Geht es doch um Evolution? Wie auf Land gelaufene Meerestiere robben und rollen die Tänzer*innen gemeinsam ins Zelt. Aus dem Inneren ist ein Gespräch in einzelnen Begriffen zu hören und Gebärden sind zu erkennen. Bald kommt Hannah Bekemans wieder hervor. Mit Blick ins Publikum beginnt sie, streift mit den Händen ihre Arme entlang, bewegt sie über ihr Gesicht und fächert ihre Hände vor sich auf. Je lauter die Stimmen aus dem Zelt zu hören sind, desto stiller und eindrücklicher wirkt ihr Solo.
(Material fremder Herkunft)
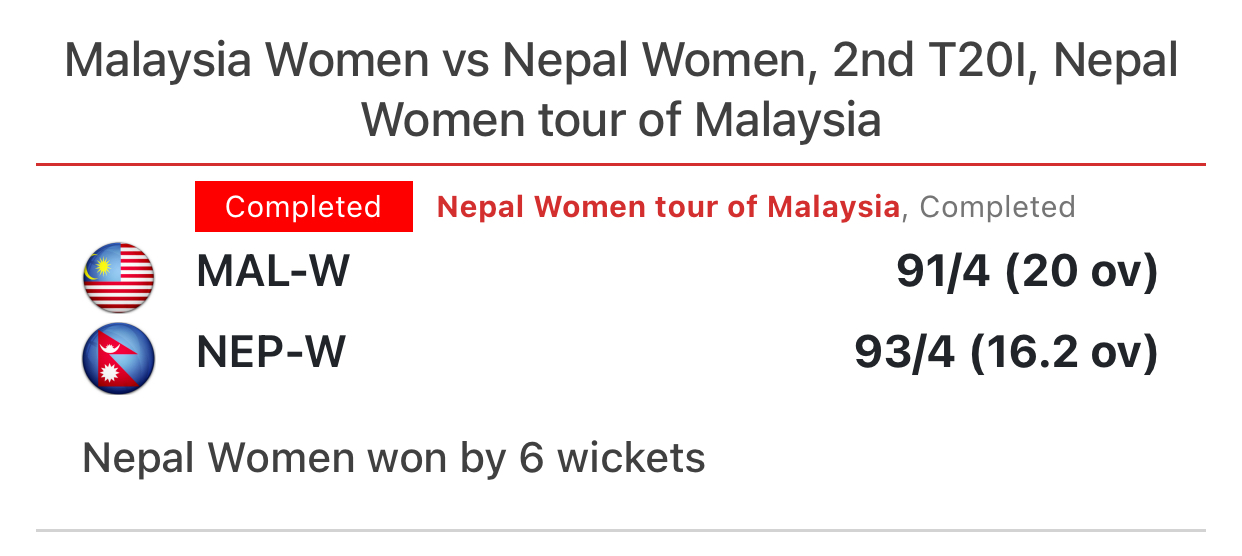This screenshot has width=1242, height=556.
Task: Click the red Completed status badge
Action: tap(303, 207)
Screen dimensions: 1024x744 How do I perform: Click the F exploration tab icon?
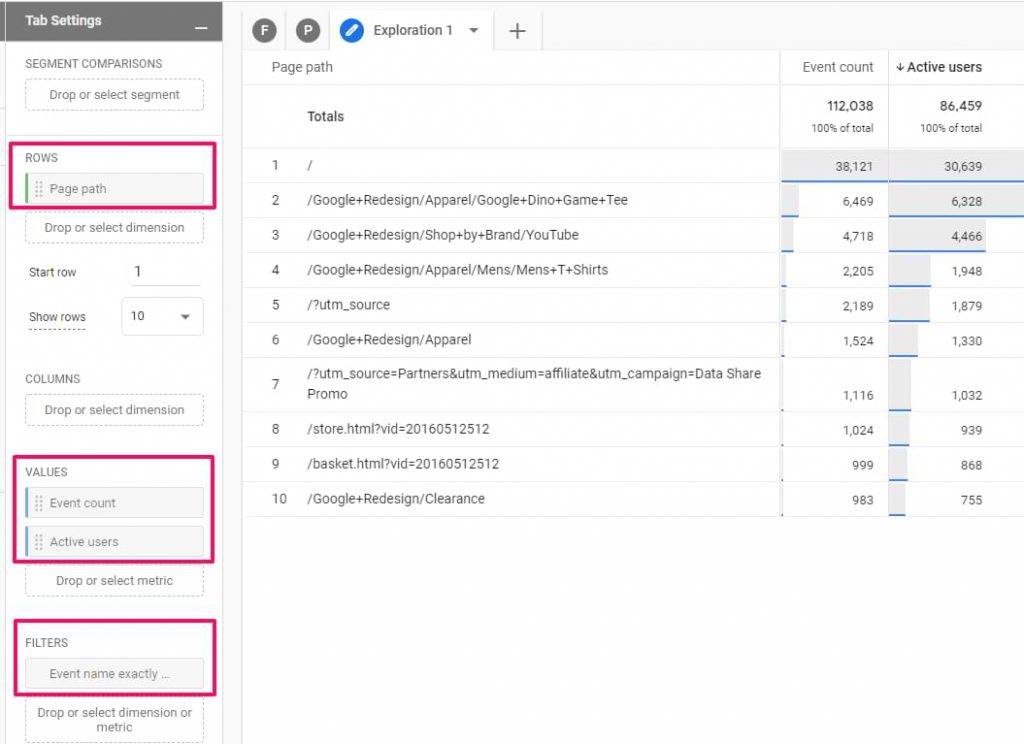click(x=264, y=30)
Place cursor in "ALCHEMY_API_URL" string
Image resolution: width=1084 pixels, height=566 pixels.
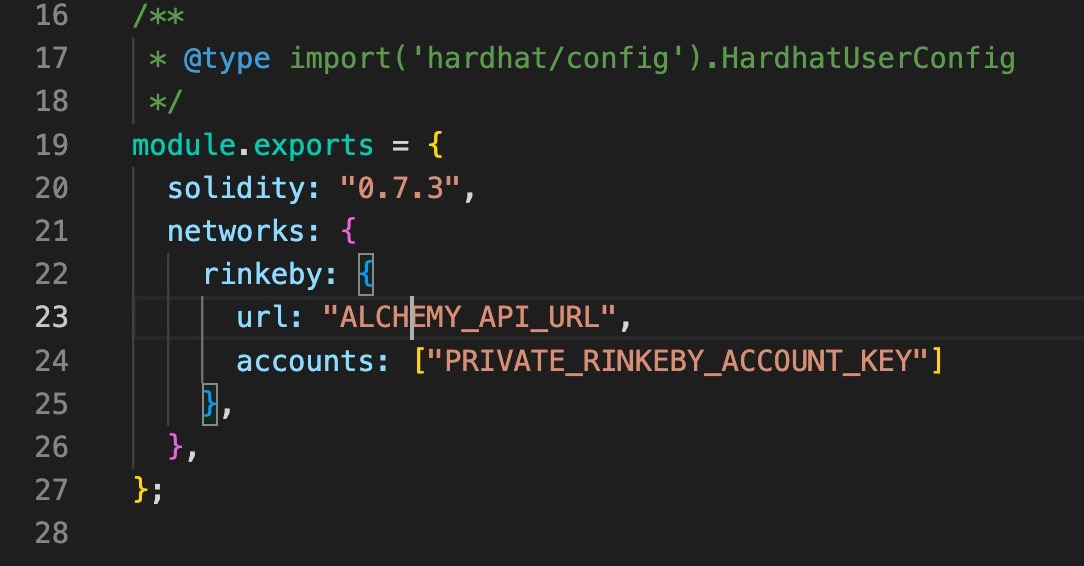470,317
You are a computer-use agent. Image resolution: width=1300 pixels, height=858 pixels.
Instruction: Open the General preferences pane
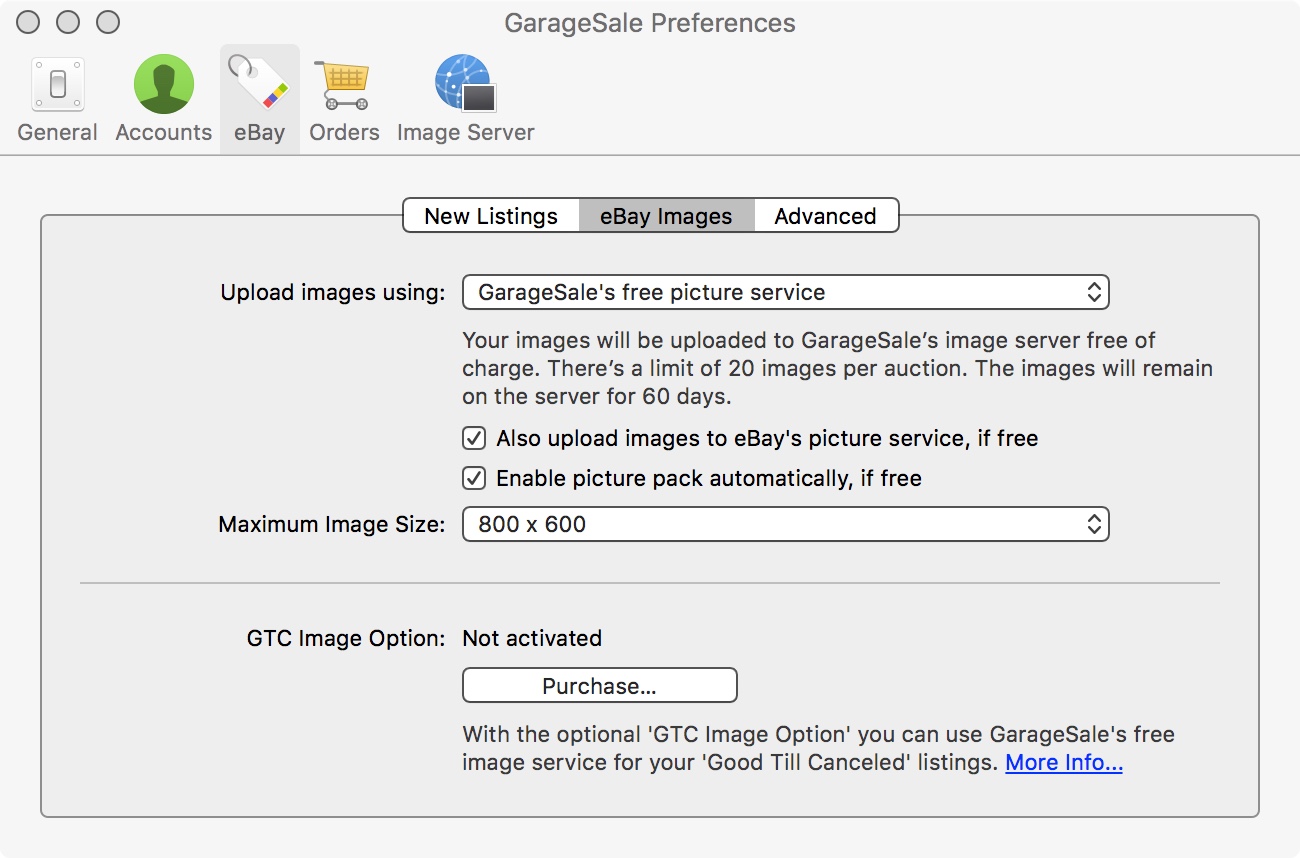click(x=57, y=99)
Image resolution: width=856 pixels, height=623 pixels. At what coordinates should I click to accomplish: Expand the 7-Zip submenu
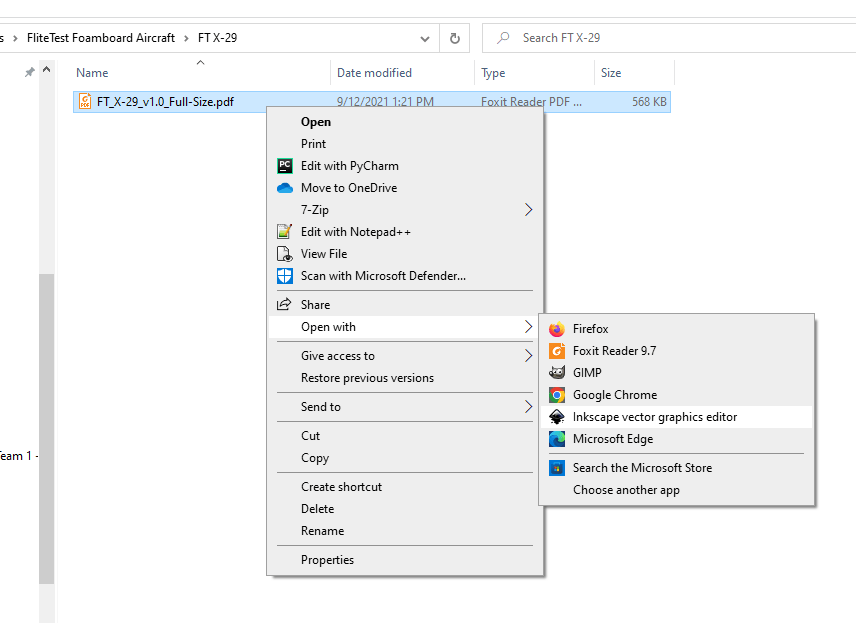point(528,210)

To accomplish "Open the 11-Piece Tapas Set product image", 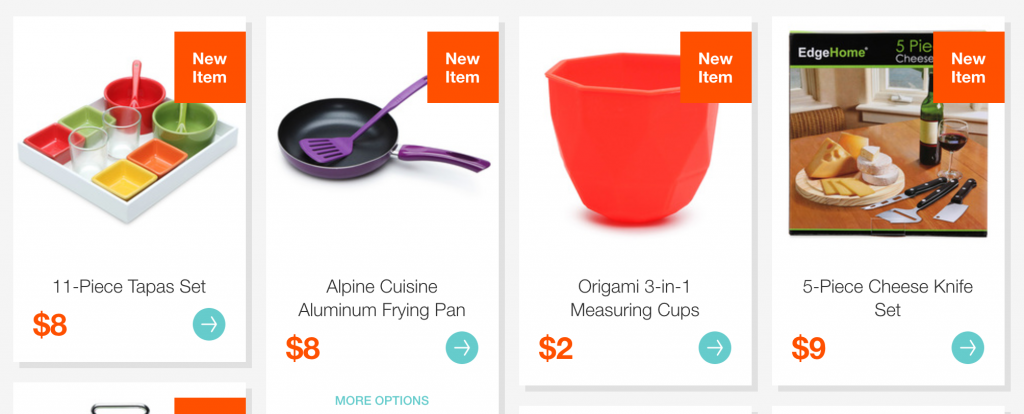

Einzelne Monologe unterbrechen immer wieder den Fluss. Einmal geht es um Planetariumsbesuche, um Masturbation und den Tod. Ein andermal spricht eine Tänzerin von mangelnder Freizeit, davon, dass ihre Mutter ihr empfiehlt, sich einen richtigen Job zu suchen. Fragmente sind das, wie gesagt, die Lisi Estaras zuweilen sehr locker streut auf einer nahezu leeren Bühne (mit einer geklebten Markierung, die an einen Turnhallenboden erinnert), auf der die Tänzer*innen manchmal äußerst vereinzelt wirken – dem Titel zum Hohn. Doch im Finale – Höhepunkt des Abends – kommt das ganze Ensemble noch einmal zusammen. Ein Ende übrigens, das von Beginn an als mögliches Unheil heraufbeschworen wird: „I don’t know how this is going to end“/ „Ich weiß nicht, wie das enden soll“ ist immer wieder in pinker Leuchtschrift zu lesen. Das Ende wird schließlich zu einer Kollision aus Orgasmus und Katastrophe. „Ich bin zu alt für Pop!“, schreien Hannah Bekemanns und Melanie Lomoff ganz vorn am Bühnenrand, während dieser aus den Boxen dröhnt. Verteilt im Bühnenraum beginnen alle, zum Song zu tanzen. Sie tragen glitzernde Oberteile oder paillettenbesetzte Masken, werfen ihre Beine in die Luft, machen Hebefiguren. Im roten Licht rollt das Zelt über die Bühne.

In die dystopische Vorahnung mischt sich tanzwütiger Hedonismus zu lautem, brummendem Beat. Die Performer*innen bleiben in sich wiederholenden Bewegungen hängen: Box-Gesten, Head-Banging, ein sanfter Griff an die Kehle oder ein angedeuteter Pferdegalopp. Zwischendrin treten einzelne Performer*innen nach vorn und rufen laut, aber dennoch kaum hörbar ins Publikum: „love you“. Das Landschaftsprospekt fällt herunter. Die Bewegungen werden schneller, ungenauer, man ahnt Sex: Die Performer*innen lassen ihre Körper vibrieren und stoßen ihre Hüften gegen den Boden oder in die Luft. Das Licht beginnt zu flackern. Zu hören sind hohe, langgezogene Synthesizer-Töne. Wir nähern uns dem Höhepunkt.
Nach und nach treten einzelne Performer*innen zurück, stellen sich, den Rücken zum Publikum gewandt, in eine Reihe. Das Licht geht aus und noch einmal kurz an. Alle drehen sich um: Das letzte Wort hat die automatisierte Stimme der Dystopie: „We are happy you came“.
Gilt das auch fürs Publikum? Einige jubeln stehend, andere suchen schnell das Weite. „What we can do together“ ist bislang der polarisierendste Abend des Festivals: herausfordernd und rätselhaft in seiner Vieldeutigkeit und genauso eindrucksvoll in dem Miteinander auf der Bühne.